Under Running Services (the description might be different in different Android versions), locate Syncthing-Fork and tap the item.

If the only thing currently running is the wrapper, you should notice the memory consumption to be low (mid 50s for me).

When the Syncthing executable is also active, memory consumption will increase. The figure for me is mid 80s but the it may realistically vary depending on how many folders or devices you have and what tasks Syncthing is currently executing at the moment.

I have switched the Schedule option back on and keeping an eye on what Syncthing is doing, will report if my findings deviate from the situation described in this post.

guss77 commented 1 year ago

I also have this issue, where the Syncthing service starts - either automatically or if I use "force start" (and I can see it connects and syncs on my other devices) but the UI shows "Syncthing is starting" and never gets the the point that it sees that the service has started.

If I use "force stop" (or just let it timeout), the service itself will not stop (I can still see it connected on my other devices, and also I can access the local web UI from a browser), the UI and notification still say "Syncthing is starting", and the log has the message SyncthingService: Deferring shutdown until State.STARTING was left repeating every second.
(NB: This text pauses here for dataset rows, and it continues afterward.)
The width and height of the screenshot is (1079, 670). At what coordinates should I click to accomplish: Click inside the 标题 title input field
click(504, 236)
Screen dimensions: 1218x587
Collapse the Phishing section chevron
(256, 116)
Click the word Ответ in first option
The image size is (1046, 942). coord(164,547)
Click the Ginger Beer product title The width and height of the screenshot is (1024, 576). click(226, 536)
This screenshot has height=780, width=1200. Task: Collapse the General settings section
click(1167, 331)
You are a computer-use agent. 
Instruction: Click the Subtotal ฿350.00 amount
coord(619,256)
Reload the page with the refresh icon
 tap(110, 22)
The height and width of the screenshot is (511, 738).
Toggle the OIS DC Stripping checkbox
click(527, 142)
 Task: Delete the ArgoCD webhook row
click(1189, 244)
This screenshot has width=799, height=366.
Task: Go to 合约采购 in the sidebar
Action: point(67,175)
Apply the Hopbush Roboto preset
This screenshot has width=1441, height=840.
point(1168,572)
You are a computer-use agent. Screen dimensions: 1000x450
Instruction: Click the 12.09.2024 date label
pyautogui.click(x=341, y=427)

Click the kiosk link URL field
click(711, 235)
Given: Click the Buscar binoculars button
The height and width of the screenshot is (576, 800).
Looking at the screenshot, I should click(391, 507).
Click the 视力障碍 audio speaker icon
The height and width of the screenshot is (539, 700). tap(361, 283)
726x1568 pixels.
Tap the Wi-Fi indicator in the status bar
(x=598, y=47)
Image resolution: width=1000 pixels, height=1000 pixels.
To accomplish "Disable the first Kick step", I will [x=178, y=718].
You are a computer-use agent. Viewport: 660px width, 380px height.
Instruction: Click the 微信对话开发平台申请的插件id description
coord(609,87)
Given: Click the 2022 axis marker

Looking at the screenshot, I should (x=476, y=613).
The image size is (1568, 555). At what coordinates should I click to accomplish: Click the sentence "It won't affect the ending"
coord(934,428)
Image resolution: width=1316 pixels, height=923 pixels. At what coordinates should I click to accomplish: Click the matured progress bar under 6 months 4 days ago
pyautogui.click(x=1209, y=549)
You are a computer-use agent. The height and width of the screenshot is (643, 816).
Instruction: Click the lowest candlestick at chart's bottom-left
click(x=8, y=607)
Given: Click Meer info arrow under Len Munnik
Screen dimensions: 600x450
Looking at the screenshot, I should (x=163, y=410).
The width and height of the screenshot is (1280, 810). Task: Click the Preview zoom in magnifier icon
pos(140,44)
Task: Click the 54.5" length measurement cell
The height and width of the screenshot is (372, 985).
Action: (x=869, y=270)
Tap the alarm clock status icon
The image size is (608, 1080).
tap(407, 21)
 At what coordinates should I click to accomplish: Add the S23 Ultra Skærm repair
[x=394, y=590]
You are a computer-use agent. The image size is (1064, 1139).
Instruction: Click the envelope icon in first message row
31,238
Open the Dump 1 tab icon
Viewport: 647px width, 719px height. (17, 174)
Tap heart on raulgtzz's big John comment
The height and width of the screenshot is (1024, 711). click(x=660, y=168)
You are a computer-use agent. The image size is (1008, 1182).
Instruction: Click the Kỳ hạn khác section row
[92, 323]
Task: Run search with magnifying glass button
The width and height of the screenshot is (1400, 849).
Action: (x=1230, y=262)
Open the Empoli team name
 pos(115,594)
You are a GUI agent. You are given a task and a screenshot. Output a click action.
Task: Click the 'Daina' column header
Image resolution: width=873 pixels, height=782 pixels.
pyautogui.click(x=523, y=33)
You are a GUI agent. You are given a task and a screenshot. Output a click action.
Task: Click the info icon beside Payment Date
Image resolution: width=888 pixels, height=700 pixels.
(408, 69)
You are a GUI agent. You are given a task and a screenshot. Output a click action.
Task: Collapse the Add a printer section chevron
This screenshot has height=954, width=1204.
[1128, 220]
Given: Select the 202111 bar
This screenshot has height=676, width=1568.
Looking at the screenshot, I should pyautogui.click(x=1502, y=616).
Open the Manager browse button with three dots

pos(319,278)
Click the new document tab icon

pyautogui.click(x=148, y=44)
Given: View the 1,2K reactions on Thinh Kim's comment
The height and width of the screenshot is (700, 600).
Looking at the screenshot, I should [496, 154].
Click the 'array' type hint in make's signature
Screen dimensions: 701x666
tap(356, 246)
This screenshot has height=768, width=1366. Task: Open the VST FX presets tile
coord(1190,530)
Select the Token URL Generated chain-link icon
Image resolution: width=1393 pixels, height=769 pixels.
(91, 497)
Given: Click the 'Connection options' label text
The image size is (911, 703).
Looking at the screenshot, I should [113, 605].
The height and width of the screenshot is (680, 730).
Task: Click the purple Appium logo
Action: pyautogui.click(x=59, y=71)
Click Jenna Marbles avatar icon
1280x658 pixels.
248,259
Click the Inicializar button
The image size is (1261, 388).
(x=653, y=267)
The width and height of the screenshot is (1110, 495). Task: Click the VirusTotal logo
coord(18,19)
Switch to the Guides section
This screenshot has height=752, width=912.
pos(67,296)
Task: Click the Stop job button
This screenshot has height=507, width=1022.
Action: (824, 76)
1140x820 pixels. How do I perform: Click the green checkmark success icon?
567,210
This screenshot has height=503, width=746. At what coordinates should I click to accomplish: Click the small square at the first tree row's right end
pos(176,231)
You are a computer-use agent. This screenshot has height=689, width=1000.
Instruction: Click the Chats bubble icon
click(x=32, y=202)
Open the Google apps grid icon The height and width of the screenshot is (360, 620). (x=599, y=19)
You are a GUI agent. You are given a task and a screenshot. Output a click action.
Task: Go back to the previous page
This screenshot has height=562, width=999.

At this point it will continue running and eating battery until forced stop.

I have tried with both "Bind to active network" and without.

I think that the problem may be - at least for me - that the wrapper can't figure out the address for the REST API and starts RestApi with an invalid address, then nothing detects that there is a problem and we keep waiting for an onApiAvailable() that will never be called. Here are the startup logs:

04-17 10:37:40.489   488   488 D SyncthingService: onStartCommand
04-17 10:37:57.915   488   488 I SyncthingService: shouldRun decision changed to true according to configured run conditions.
04-17 10:37:57.968   488   488 I SyncthingService: onServiceStateChange: from DISABLED to STARTING
04-17 10:37:57.971   488   488 I SyncthingService: Web GUI will be available at https://:8384
04-17 10:37:58.482   488   740 I SyncthingNativeCode: [start] INFO: syncthing v1.23.2 "Fermium Flea" (go1.20.1 android-arm64) CF\Anwender@NET2017 2023-02-27 03:45:16 UTC [noupgrade, stguiassets, stnoupgrade]
...
04-17 10:38:00.121   488   740 I SyncthingNativeCode: [MRI6F] INFO: QUIC listener ([::]:22000) starting
04-17 10:38:00.124   488   740 I SyncthingNativeCode: [MRI6F] INFO: GUI and API listening on [::]:8384
04-17 10:38:00.124   488   740 I SyncthingNativeCode: [MRI6F] INFO: Access the GUI via the following URL: https://127.0.0.1:8384/

Device: Pixel 4a running Android 13 build 230305

guss77 commented 1 year ago

I think that the problem may be - at least for me - that the wrapper can't figure out the address for the REST API

I tried to debug this, but after installing a debug package - which cleared the app storage and I needed to set things up again - I can no longer reproduce the problem: the wrapper correctly sets up the REST API URL and can connect to it. I should have used the export configuration option, but I kind of forgot it exists...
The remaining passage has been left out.